As most Canadians know, The Tragically Hip played their final show Aug 20th in their hometown of Kingston Ontario. Instead of reviewing the show like most everyone else, I decided to let a few Hip fans have their say about one of their favourite bans.
- I grew up in Kingston and went to the same High School that most of The Hip went to. The Bass player did our school dances in the late 80’s, way before they their success.
- I grew up in a little village cal Newburgh, near Kingston, and I remember in 1972, when the prisoners escaped Millhaven Penitentiary, there was a lot of fear in the community. The song 38 years old, I was just finishing my career as a parole officer. I realized how much fabric in the Canadian history the Tragically hip really were. Another thing I remember is, I was driving back from Cornwall and I heard the Hip on the radio and I didn’t know what song it was, but the line I heard was,” this is the last American exit”, and I thought, that is so cool, I know exactly where that is.
- I coached hockey with the manager of the Hip for one season. He’s a very lovely guy.

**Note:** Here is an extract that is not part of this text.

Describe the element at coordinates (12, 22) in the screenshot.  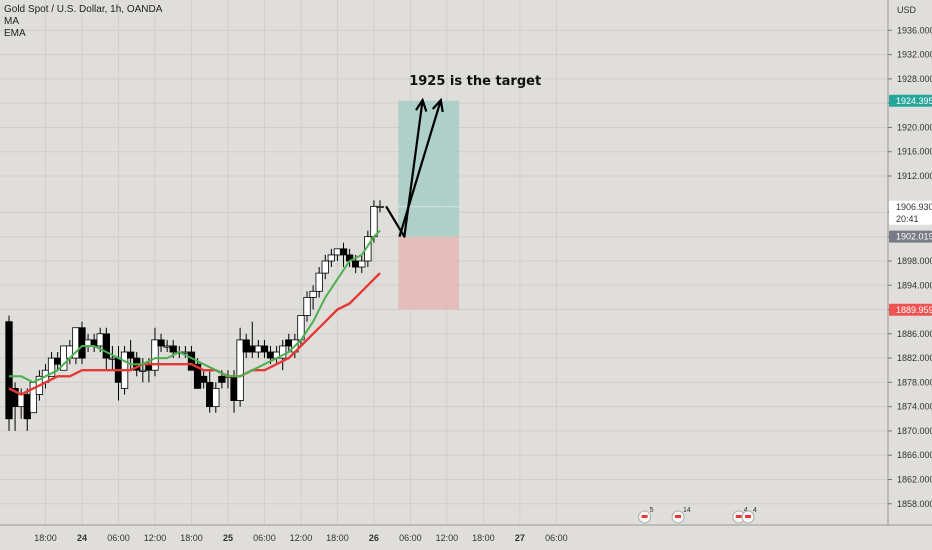
I see `indicator-ma-label: MA` at that location.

The only time I saw the Hip was here at Danforth Music Hall, two years ago, and it was a great show. I feel for the guys in the band, because I know it’s not an easy route that they are on right now, but at the same time, the way it is coming to an end , it’s just one of the most unique situations that you can ever put together.

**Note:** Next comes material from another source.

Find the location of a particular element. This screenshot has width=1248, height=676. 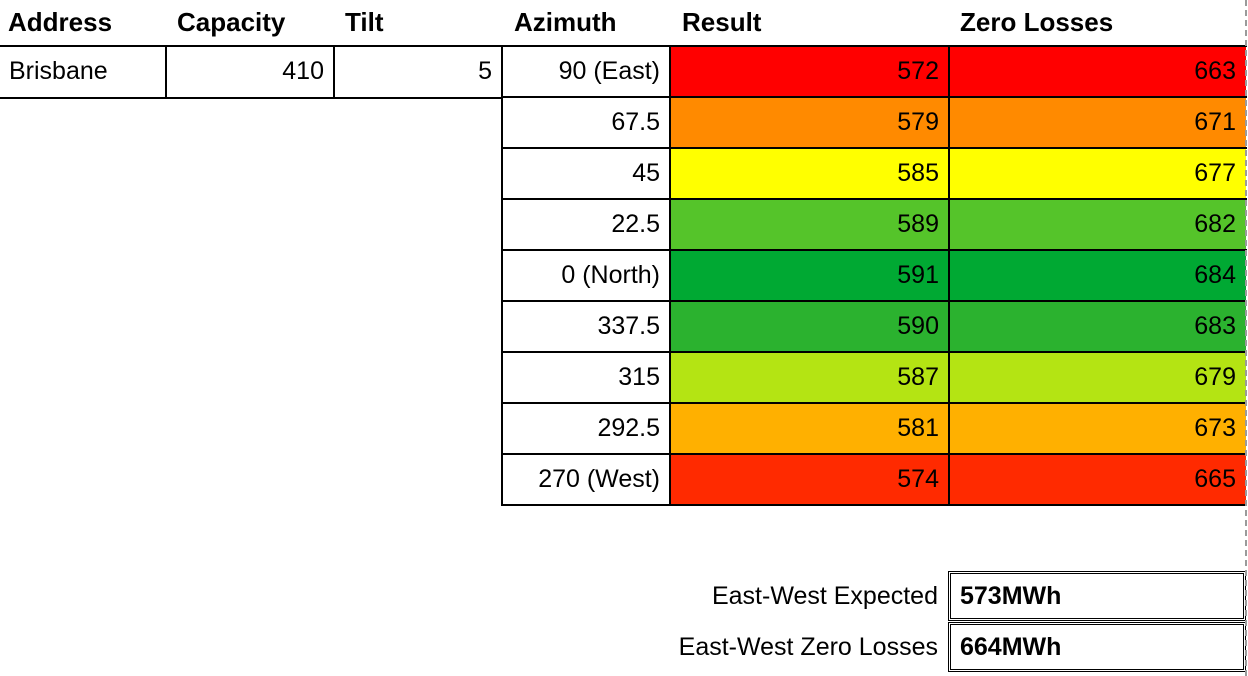

site-row-bottom-border is located at coordinates (251, 98).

- I saw the Hip back in 1990 and I went to University of Kingston, so I saw the Hip a lot in university.
- I live in this Toronto neighbourhood and Gord is also a local. I remember running into him at Valley Farm produce and then taking his kid to get ice cream, and he told a story once where he was leaving the Baskin and Robbins at Danforth and Carlaw, walking south on Carlaw when he came up with the line “I saw the constellation, reveal themselves one star at a time”. I think that is the difference between Gord and the rest of us, we are all think how great our ice cream is. That’s what sort separates us and Gord Downie. He’s just a so down to earth person. I guess that makes it great to be famous in Canada, people just kind of live your life. He never placed himself above anybody else or let it get to his head. He is just very inspirational and Thank you so much!
- They are part of our Canadian identity. That song 50 Mission Cap really resonates with me as big part of our Canadian identity. It connect with my family because of the Bill Barilko story. I do appreciate their whole catalogue.

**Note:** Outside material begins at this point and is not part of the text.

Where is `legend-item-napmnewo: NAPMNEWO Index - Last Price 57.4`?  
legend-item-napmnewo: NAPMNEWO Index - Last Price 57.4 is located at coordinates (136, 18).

- I love Gord Downie so much, because he’s our poet and the Tragically is our Canadian band.
- I’m 37 right now and I when I was 15 years old, me and my girls, I come from Tehcumseh, near Windsor. We were at one of our friends parties, and we were singing, “Wheat Kings”, over and over. We probably sang it about 50 times. Whenever I hear a Hip song, it brings me back to that time. The Tragically Hip is the soundtrack to our lives.